Bien que Laurent Fabius ait milité pour lever une partie des sanctions sur le secteur automobile de façon à aider Peugeot et Renault fin 2013, il reste à préparer les entreprises des autres secteurs à s’implanter en Iran. Cette préparation en amont est nécessaire si l’on veut que la France saisisse l’opportunité que représente la potentielle ouverture de l’Iran. Elle inclue, entre autre, la compréhension du système législatif iranien et le repérage des secteurs porteurs dans le pays.

Un environnement propice à l’investissement

Les investissements étrangers sont encadrés par la loi FIPPA de Promotion et Protection des Investissements Etrangers, ratifiée en 2002, qui procure un cadre légal stable et un environnement opérationnel clair pour les investisseurs étrangers en Iran. Les entreprises désireuses d’investir dans le pays doivent s’adresser à l’Organisation pour l’Investissement, l’Aide Economique et Technique de l’Iran (OIETAI), institution dépendante du Ministère de l’économie et des finances en charge d’assister les entreprises étrangères. La législation iranienne veut donc faciliter les investissements étrangers. De plus, des mesures de protection offrent les garanties nécessaires aux investisseurs, ce qui devrait motiver les entreprises françaises à traiter l’Iran comme un territoire d’investissement clef.

Si la connaissance de la législation est nécessaire, il convient également pour les entreprises de repérer les secteurs porteurs dans l’économie iranienne. L’un des principaux secteurs est, sans surprise, la pétrochimie. Avec 9,1% des réserves mondiales, l’Iran est le 3ème pays détenteur de pétrole du monde.
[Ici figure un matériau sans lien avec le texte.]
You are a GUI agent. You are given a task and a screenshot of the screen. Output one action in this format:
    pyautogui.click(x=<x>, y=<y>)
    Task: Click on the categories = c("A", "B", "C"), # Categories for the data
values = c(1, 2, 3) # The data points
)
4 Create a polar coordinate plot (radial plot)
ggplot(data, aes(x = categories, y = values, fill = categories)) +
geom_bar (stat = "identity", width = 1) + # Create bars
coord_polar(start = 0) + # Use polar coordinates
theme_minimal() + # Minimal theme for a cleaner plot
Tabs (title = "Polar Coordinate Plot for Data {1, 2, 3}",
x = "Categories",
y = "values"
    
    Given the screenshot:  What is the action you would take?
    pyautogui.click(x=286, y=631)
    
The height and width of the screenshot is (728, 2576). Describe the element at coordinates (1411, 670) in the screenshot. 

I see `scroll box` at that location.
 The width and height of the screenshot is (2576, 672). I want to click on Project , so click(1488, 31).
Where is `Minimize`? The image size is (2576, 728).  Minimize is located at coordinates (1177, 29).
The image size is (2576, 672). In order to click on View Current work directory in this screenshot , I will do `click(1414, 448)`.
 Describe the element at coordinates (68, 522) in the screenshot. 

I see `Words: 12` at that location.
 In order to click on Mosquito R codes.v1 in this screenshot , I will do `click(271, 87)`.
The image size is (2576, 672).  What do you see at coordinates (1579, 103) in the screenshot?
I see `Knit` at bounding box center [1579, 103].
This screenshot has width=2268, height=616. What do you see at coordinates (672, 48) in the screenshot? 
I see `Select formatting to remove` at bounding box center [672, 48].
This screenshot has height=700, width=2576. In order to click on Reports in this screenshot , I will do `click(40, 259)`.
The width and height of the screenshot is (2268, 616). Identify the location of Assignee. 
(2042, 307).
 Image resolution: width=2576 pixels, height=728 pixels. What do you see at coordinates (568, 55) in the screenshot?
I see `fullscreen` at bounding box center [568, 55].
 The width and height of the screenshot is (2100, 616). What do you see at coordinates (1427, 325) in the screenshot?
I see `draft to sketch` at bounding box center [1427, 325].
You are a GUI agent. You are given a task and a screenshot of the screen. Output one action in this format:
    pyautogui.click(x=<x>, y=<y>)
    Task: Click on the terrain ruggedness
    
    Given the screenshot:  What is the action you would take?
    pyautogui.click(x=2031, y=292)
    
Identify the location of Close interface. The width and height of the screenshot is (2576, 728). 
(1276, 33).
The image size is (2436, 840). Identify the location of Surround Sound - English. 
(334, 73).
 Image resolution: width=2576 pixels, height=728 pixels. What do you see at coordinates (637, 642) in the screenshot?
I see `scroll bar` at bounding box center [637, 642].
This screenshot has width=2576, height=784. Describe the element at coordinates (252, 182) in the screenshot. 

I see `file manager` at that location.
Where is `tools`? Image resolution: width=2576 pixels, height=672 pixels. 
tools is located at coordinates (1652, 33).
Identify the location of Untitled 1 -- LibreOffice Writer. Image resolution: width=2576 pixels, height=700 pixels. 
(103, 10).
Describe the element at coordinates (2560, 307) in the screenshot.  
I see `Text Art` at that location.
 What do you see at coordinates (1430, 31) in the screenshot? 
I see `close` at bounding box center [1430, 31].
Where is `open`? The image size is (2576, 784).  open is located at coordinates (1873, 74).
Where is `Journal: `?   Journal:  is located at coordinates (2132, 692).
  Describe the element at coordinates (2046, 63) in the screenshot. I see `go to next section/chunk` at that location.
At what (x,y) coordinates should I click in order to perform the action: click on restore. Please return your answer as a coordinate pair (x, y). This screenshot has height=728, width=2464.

Les entreprises étrangères peuvent acquérir certains produits pétrochimiques et pétroliers via le ministère de Pétrole ou encore par le biais de l’Iran Mercantile Echange. L’Etat iranien prévoit d’investir massivement dans le secteur, ce qui le rend encore plus attractif aux yeux des investisseurs. L’aviation civile serait également un secteur porteur dans le cas de la levée de l’embargo. Ce dernier empêchait les compagnies nationales d’acquérir des avions neufs auprès de Boeing ou d’Airbus, ce qui explique l’état catastrophique des appareils iraniens actuels. Iran Air, impatient de pouvoir acheter de nouveaux avions de ligne, pourrait donc devenir un client d’Airbus. Au-delà de la pétrochimie et de l’aviation civile, de nombreux autres secteurs attendent l’ouverture de l’Iran pour se développer: l’automobile, la pharmaceutique, les cosmétiques, l’agriculture et le BTP en font partie.

Si l’Iran est aujourd’hui dans une situation préoccupante, la négociation de l’accord sur le nucléaire et les conséquences qu’elle engendrera sur l’économie iranienne pourraient bien faire changer la donne. Bien qu’il faille attendre encore quelques mois pour connaître le sort de l’Iran, les entreprises françaises doivent, dès aujourd’hui, travailler sur leur stratégie vis-à-vis de ce pays si elles ne veulent pas se faire doubler par les concurrentes étrangères, déjà bien préparées à saisir les opportunités qu’engendrerait l’ouverture de l’Iran.